La magie de cet endroit est qu’aujourd’hui, de nombreux artistes, makers, tous inspirés par les épaves et la ruine apocalyptique du lieu, y apportent une seconde vie. Cet espace à la fois fantasque et glauque représente un terrain de jeu infini pour les artistes fans de Big Art. Un territoire oublié en pleine renaissance, un lieu où la créativité et l’espace n’ont véritablement aucune limite ! On y trouve une dizaine d’installations d’art permanentes que la Biennale et d’autres groupes d’art progressistes ont abandonnées, ou pas… Depuis 2011, ce nouvel essor efface doucement l’empreinte ‘ZombieLand’ pour laisser place à un accueil plus chaleureux d’art du désert. Expérimentations, spectacles, performances, Bombay Beach est une exposition à ciel ouvert, une toile blanche et poussiéreuse prête à être façonnée par la liberté d’expression d’une communauté d’artistes ! Welcome back touristes !
Radical Slab City !
30 minutes plus tard, même contexte, sauf que cette fois, c’est une ancienne base militaire de la seconde guerre mondiale qui est investie de ses lieux. Il n’y reste que des blocs de bétons, appelés ‘slab‘ en anglais. Welcome to Slab City ! Depuis 60 ans, des marginaux ont développé une mini-ville de 200 permanents qui est aujourd’hui de plus en plus portée par l’art du désert également. Il y est facile de vivre en toute simplicité et très difficile à la fois, à moins d’être bien préparé et organisé face aux conditions radicales que le désert impose. Pas une rue, pas une boutique ! Ce squat ressemble à un campement étalé sur quelques kilomètres carrés à peine. Slab City est le seul lieu totalement libre aux Etats-Unis. Même la police n’intervient pas ici. Malgré que la population ne soit constituée essentiellement d’anarchistes, de sdfs, de ‘Snowbirds’ saisonniers, ce lieu est aujourd’hui populaire grâce à une oeuvre exceptionnelle devenue une véritable attraction : Salvation Mountain – ‘La montagne du Salut’ en français.
C’est l’oeuvre de Leonard Knight, un tableau dédiée à l’amour. Une colline recouverte de centaines de milliers de gallons de peinture latex multicolores ! Décédé aujourd’hui, Knight reste le plus célèbre des Slabbers. Une belle histoire… Knight est arrivé du Vermont dans la communauté de Slab City dans les années 80, avec une montgolfière comme remorque. À l’origine, son plan était d’utiliser Slab City comme base pour un voyage transcontinental en ballon ! N’ayant pas trouvé la solution pour faire voler son engin, il s’est définitivement posé ici à Slab City. Sa dévotion et l’amour inconditionnel qu’il a souhaité transmettre et partager ici, sont amplement à la hauteur de son premier projet et a inspiré de nombreux réalisateurs, comme Sean Penn dans Into the wil d et dans un autre genre, les autres résidents.
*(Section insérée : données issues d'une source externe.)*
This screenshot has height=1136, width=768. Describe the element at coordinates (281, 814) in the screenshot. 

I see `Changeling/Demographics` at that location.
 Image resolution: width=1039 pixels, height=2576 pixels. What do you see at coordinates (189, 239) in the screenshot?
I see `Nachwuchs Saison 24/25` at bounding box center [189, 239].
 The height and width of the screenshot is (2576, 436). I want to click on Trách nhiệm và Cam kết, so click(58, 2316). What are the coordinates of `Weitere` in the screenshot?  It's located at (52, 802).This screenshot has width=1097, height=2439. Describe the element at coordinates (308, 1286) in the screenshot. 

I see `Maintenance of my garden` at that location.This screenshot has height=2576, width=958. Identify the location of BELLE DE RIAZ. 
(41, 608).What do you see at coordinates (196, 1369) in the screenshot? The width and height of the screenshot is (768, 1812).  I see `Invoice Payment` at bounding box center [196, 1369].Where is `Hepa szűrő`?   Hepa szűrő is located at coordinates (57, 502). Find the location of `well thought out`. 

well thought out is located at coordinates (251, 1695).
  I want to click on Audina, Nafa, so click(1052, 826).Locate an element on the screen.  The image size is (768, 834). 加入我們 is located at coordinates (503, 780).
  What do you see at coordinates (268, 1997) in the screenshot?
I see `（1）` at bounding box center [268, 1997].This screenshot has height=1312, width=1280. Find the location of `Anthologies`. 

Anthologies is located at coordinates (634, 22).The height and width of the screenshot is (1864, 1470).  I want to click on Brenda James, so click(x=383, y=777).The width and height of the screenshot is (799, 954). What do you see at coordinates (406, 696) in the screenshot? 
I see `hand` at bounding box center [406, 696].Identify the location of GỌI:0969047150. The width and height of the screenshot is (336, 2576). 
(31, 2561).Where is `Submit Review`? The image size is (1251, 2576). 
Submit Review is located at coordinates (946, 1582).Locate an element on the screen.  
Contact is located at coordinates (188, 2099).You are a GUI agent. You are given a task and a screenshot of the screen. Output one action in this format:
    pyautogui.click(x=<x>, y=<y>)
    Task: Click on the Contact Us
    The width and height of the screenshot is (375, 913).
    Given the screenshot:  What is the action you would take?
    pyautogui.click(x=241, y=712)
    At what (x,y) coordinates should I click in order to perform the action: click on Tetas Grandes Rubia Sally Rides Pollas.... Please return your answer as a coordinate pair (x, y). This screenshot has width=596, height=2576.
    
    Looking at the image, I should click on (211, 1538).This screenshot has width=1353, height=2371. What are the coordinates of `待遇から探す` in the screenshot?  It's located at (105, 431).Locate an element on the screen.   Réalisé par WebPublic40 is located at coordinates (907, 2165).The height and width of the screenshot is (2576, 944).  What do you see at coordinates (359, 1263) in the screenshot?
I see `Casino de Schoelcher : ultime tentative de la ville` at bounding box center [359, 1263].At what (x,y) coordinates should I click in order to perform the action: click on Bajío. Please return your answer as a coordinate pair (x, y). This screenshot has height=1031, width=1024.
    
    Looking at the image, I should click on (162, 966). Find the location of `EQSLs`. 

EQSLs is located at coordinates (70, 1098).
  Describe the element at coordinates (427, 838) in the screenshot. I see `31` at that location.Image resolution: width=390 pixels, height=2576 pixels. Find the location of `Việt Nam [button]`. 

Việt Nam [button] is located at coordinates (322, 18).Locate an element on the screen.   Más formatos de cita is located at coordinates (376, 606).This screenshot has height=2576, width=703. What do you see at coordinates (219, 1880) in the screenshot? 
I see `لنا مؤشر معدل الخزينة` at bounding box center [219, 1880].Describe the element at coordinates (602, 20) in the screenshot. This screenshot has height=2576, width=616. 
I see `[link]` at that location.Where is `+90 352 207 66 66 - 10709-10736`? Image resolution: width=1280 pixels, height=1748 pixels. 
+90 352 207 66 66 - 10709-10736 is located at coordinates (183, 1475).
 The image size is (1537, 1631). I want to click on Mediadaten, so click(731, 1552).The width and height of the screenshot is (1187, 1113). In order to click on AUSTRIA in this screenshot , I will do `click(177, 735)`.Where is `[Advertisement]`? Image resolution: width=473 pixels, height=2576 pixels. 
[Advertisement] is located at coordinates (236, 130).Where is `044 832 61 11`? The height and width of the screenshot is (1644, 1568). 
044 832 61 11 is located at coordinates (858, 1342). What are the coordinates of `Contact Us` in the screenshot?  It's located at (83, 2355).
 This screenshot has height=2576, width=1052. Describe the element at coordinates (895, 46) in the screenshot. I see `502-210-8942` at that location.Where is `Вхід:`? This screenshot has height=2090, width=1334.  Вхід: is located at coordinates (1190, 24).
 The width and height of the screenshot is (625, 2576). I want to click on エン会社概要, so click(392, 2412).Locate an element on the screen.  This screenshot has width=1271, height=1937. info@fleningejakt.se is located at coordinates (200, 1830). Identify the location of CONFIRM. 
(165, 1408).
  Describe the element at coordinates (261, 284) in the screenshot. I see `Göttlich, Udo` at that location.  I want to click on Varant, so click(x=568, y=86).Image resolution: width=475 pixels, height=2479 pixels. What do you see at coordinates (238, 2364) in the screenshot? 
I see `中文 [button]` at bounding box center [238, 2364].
Le quartier annexe s’appelle ‘East Jesus’, en référence à Salvation Mountain. Il est tenu par un collectif artistique où les résidents exposent leurs propres sculptures et installation artistique : Plus de 200 artistes de 25 états différents sont déjà passés par ici ! J’y ai trouvé de véritables trésors ! La plupart des oeuvres sont imaginées, fabriquées à partir de matériaux recyclés ! Chacune des bicoques, des mobile-homes permanents ressemblent à des véhicules mutants venus d’un autre monde, d’un univers post-apocalyptique à la Madmax. De véritables Makers à la créativité no limit qui m’a profondément touchée. L’art du désert, un art unique entrepris par des personnes en marge de la société qui constitue l’attrait unique de cette communauté assoiffée de liberté absolue. L’atmosphère à la fois glauque et insolite, un poil ‘freaky’ disparaissent rapidement pour laisser place au lâcher-prise, à la curiosité et la découverte d’un espace hors du temps.
Comment s’y rendre ?
Bombay Beach se trouve à une heure au Sud Est de Palm Springs puis, comptez 20 miles pour rejoindre Slab City, soit 30 minutes de voiture.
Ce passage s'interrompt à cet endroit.